◆ Requirement ◆
Copy out the items from the line containing "Switch to the 夹持控制 tab" through the line containing "This screenshot has height=825, width=1814.", reproducing each line exactly as it appears.

◆ Entries provided ◆
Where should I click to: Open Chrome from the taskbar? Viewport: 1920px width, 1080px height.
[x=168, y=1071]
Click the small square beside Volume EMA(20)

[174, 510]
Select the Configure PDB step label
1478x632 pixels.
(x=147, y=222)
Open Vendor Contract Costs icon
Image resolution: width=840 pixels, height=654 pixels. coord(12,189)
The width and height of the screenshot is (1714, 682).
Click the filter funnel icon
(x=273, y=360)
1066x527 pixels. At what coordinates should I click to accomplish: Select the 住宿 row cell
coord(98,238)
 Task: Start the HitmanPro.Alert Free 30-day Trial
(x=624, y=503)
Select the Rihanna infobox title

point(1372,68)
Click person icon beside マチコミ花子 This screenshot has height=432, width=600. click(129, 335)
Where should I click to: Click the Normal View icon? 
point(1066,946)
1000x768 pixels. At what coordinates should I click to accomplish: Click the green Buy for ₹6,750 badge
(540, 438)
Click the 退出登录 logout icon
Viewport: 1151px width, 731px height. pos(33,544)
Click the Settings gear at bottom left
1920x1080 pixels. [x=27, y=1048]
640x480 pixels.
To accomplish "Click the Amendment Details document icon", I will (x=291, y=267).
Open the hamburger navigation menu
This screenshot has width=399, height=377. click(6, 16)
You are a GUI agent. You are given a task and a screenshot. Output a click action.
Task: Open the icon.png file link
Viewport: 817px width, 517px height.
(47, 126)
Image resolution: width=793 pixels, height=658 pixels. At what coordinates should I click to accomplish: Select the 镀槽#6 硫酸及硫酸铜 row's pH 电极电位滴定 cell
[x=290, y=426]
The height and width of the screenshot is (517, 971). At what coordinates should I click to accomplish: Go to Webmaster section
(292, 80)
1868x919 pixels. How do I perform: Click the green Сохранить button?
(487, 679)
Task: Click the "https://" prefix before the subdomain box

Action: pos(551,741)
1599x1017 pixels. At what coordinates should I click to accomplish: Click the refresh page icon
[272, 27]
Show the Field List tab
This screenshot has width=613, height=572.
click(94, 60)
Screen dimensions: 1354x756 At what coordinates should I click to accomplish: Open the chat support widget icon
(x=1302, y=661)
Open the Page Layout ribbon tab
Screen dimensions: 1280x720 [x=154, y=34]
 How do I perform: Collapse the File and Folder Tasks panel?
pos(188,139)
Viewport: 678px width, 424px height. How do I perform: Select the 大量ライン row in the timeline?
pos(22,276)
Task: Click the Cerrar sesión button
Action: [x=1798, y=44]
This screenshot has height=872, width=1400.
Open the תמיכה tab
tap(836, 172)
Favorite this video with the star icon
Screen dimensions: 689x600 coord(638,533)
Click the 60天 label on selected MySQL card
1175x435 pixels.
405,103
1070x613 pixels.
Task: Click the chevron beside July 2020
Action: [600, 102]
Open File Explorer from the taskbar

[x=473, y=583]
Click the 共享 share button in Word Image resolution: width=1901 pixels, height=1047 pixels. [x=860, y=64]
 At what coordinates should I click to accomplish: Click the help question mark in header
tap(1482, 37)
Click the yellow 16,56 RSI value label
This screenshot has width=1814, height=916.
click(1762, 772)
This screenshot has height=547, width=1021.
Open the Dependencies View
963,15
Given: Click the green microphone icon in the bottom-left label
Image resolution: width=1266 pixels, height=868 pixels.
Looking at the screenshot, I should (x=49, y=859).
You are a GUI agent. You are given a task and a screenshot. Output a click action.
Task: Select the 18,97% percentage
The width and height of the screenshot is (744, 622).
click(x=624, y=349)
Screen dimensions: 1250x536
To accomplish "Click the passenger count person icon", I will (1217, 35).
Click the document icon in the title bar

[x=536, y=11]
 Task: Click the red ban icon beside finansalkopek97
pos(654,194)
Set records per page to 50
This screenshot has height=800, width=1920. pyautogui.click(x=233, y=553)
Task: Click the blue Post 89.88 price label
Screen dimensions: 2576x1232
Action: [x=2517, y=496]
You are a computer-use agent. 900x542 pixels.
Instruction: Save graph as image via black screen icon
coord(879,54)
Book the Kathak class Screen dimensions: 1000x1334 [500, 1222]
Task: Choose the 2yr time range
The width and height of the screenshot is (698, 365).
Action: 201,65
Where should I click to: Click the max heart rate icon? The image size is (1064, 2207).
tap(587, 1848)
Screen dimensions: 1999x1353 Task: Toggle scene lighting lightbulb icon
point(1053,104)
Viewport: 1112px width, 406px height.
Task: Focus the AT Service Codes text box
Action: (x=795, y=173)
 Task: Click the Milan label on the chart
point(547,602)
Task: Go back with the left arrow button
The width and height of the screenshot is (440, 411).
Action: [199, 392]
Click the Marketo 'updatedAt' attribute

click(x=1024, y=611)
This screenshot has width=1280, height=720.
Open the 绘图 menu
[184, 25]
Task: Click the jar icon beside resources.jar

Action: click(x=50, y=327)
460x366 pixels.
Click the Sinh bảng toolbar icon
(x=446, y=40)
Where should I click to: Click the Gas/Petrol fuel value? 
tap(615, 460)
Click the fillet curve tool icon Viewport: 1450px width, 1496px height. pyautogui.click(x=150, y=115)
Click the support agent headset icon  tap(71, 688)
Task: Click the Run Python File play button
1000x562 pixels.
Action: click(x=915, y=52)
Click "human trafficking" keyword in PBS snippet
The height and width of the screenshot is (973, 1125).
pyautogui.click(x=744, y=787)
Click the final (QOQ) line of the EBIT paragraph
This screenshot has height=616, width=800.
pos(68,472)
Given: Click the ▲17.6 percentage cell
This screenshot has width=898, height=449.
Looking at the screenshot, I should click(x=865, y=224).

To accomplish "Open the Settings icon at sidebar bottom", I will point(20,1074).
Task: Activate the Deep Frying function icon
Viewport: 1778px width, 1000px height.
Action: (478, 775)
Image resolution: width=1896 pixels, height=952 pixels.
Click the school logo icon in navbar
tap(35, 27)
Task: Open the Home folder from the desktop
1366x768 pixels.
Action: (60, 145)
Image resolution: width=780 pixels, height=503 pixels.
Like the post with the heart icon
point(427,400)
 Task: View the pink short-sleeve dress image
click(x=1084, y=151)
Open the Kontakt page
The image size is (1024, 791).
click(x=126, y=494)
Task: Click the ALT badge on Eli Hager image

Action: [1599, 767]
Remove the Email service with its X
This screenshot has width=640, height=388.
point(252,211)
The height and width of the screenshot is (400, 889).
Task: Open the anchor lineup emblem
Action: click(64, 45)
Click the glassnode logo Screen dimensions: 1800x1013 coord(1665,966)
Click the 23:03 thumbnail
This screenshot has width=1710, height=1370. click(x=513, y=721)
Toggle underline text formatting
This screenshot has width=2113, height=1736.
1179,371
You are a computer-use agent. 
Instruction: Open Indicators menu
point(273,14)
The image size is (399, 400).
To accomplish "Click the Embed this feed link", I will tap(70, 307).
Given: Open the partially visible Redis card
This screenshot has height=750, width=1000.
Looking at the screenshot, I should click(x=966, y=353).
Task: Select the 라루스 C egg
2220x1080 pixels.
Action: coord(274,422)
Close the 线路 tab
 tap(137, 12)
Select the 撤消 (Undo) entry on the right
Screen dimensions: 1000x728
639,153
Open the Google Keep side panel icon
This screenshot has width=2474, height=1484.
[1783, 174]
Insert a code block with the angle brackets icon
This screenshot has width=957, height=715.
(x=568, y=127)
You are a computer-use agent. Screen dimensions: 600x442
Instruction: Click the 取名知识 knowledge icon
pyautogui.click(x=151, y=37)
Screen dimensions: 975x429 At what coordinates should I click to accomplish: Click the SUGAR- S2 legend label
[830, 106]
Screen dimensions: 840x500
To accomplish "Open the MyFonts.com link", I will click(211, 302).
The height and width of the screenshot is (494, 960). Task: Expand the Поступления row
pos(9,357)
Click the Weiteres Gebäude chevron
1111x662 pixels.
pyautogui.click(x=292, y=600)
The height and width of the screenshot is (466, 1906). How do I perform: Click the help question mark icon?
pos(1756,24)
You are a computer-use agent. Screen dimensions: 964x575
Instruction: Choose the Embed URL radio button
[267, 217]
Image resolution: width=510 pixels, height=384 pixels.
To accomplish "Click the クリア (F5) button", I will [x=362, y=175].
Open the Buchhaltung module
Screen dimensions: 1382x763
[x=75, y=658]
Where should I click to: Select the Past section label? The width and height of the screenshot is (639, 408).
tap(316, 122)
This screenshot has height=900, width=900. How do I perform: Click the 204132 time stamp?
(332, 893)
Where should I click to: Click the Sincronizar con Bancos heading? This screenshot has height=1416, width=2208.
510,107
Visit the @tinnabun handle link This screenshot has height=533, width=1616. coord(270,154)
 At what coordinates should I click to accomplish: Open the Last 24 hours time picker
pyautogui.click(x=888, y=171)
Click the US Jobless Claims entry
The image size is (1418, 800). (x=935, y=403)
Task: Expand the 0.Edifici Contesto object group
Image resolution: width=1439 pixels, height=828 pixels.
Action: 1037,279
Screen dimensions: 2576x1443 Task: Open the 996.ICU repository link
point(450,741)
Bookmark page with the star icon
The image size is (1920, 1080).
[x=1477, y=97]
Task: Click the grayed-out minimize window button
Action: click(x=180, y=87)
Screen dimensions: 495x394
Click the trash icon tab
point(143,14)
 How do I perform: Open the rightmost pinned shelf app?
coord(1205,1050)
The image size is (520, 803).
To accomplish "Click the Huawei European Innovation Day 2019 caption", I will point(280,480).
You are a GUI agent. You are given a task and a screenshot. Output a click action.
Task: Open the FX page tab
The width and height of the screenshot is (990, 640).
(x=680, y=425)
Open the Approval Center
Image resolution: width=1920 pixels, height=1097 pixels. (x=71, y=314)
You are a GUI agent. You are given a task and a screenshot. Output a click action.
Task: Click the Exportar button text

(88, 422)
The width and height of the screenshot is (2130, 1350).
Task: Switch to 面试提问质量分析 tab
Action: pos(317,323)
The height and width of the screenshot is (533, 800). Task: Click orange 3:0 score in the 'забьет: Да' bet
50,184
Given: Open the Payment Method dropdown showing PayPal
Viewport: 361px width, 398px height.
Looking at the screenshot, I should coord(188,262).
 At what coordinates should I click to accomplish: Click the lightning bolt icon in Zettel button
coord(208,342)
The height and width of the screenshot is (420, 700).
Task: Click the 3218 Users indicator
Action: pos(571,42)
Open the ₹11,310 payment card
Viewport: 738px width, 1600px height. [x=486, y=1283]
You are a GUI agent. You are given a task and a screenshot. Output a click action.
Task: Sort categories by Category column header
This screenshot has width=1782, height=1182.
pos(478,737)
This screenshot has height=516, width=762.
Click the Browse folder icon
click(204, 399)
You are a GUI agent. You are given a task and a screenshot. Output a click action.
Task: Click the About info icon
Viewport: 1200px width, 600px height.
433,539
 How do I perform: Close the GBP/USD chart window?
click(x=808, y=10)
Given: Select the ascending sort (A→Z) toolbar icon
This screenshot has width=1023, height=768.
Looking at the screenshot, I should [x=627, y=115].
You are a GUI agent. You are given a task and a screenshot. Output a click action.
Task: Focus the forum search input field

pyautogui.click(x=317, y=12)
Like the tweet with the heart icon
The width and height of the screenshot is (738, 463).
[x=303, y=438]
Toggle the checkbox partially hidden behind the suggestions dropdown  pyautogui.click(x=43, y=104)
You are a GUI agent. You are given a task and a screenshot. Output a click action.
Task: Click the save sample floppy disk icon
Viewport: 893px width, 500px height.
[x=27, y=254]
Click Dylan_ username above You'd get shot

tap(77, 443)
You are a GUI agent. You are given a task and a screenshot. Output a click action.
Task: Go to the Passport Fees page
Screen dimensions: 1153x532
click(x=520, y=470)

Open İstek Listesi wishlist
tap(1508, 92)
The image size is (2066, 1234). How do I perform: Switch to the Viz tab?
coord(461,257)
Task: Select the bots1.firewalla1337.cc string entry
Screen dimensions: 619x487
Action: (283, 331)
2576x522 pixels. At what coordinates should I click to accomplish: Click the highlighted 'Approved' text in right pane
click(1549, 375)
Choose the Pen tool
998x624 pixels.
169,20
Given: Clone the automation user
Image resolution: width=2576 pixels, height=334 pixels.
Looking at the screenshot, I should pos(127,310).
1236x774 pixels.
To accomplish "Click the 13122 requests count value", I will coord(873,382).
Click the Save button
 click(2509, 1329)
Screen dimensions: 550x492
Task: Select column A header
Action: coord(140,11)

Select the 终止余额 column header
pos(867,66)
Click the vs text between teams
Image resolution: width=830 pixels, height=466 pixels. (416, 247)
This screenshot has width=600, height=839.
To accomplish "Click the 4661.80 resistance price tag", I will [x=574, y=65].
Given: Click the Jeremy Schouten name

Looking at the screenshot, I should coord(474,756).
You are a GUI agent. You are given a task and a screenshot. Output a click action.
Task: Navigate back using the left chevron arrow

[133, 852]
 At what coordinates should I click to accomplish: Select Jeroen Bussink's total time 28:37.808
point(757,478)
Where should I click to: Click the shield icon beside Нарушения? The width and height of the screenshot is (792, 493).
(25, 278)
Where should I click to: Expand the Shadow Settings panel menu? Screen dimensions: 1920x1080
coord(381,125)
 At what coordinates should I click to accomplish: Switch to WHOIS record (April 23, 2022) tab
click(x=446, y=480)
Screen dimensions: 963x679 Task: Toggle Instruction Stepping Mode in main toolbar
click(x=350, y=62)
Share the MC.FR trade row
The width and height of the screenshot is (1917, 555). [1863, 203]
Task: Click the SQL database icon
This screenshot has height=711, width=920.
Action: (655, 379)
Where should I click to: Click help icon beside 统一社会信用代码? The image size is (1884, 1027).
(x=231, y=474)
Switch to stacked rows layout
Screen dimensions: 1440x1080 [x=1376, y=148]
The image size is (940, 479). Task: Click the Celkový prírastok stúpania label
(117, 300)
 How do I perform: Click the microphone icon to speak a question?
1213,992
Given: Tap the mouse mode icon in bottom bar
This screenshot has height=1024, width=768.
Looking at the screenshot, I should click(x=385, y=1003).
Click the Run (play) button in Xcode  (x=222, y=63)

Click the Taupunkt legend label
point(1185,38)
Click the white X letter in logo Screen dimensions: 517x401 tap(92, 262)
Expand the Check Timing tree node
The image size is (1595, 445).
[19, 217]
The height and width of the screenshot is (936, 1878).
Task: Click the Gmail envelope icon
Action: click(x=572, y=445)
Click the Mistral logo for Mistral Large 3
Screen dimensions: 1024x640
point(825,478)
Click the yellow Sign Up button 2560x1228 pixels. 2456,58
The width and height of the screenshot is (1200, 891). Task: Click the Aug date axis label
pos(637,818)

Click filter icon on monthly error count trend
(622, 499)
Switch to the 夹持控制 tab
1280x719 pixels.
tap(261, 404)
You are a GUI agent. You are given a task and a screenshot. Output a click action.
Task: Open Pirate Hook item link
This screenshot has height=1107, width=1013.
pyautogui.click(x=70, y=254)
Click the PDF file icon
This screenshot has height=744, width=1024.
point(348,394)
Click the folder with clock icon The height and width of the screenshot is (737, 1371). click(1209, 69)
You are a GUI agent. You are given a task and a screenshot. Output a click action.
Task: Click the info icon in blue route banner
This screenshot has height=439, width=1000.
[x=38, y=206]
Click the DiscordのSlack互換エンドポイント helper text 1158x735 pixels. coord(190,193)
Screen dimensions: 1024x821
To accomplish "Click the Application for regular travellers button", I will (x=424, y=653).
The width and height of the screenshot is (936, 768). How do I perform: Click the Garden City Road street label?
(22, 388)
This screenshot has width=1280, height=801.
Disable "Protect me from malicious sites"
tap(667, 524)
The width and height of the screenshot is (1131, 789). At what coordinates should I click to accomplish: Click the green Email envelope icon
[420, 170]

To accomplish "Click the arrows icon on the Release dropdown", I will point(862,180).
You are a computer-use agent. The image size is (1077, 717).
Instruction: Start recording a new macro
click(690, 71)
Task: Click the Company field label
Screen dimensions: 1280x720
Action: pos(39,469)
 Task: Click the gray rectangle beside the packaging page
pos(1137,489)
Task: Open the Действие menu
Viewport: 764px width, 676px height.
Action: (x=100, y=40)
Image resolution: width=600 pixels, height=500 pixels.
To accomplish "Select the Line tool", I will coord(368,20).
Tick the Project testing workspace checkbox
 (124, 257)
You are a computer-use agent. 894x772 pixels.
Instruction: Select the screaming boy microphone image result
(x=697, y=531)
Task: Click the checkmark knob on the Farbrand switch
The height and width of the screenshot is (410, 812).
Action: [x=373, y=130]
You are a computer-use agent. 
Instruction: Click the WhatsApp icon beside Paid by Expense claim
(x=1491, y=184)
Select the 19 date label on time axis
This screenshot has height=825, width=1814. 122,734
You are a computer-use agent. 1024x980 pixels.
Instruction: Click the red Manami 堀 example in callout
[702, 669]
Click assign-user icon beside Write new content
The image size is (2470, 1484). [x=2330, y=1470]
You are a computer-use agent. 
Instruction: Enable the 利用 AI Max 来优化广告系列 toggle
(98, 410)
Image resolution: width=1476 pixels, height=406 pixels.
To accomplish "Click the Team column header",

◆ Written response ◆
Switch to the 夹持控制 tab
1280x719 pixels.
tap(261, 404)
You are a GUI agent. You are given a task and a screenshot. Output a click action.
Task: Open Pirate Hook item link
This screenshot has height=1107, width=1013.
pyautogui.click(x=70, y=254)
Click the PDF file icon
This screenshot has height=744, width=1024.
point(348,394)
Click the folder with clock icon The height and width of the screenshot is (737, 1371). click(1209, 69)
You are a GUI agent. You are given a task and a screenshot. Output a click action.
Task: Click the info icon in blue route banner
This screenshot has height=439, width=1000.
[x=38, y=206]
Click the DiscordのSlack互換エンドポイント helper text 1158x735 pixels. coord(190,193)
Screen dimensions: 1024x821
To accomplish "Click the Application for regular travellers button", I will (x=424, y=653).
The width and height of the screenshot is (936, 768). How do I perform: Click the Garden City Road street label?
(22, 388)
This screenshot has width=1280, height=801.
Disable "Protect me from malicious sites"
tap(667, 524)
The width and height of the screenshot is (1131, 789). At what coordinates should I click to accomplish: Click the green Email envelope icon
[420, 170]

To accomplish "Click the arrows icon on the Release dropdown", I will point(862,180).
You are a computer-use agent. The image size is (1077, 717).
Instruction: Start recording a new macro
click(690, 71)
Task: Click the Company field label
Screen dimensions: 1280x720
Action: pos(39,469)
 Task: Click the gray rectangle beside the packaging page
pos(1137,489)
Task: Open the Действие menu
Viewport: 764px width, 676px height.
Action: (x=100, y=40)
Image resolution: width=600 pixels, height=500 pixels.
To accomplish "Select the Line tool", I will coord(368,20).
Tick the Project testing workspace checkbox
 (124, 257)
You are a computer-use agent. 894x772 pixels.
Instruction: Select the screaming boy microphone image result
(x=697, y=531)
Task: Click the checkmark knob on the Farbrand switch
The height and width of the screenshot is (410, 812).
Action: [x=373, y=130]
You are a computer-use agent. 
Instruction: Click the WhatsApp icon beside Paid by Expense claim
(x=1491, y=184)
Select the 19 date label on time axis
This screenshot has height=825, width=1814. 122,734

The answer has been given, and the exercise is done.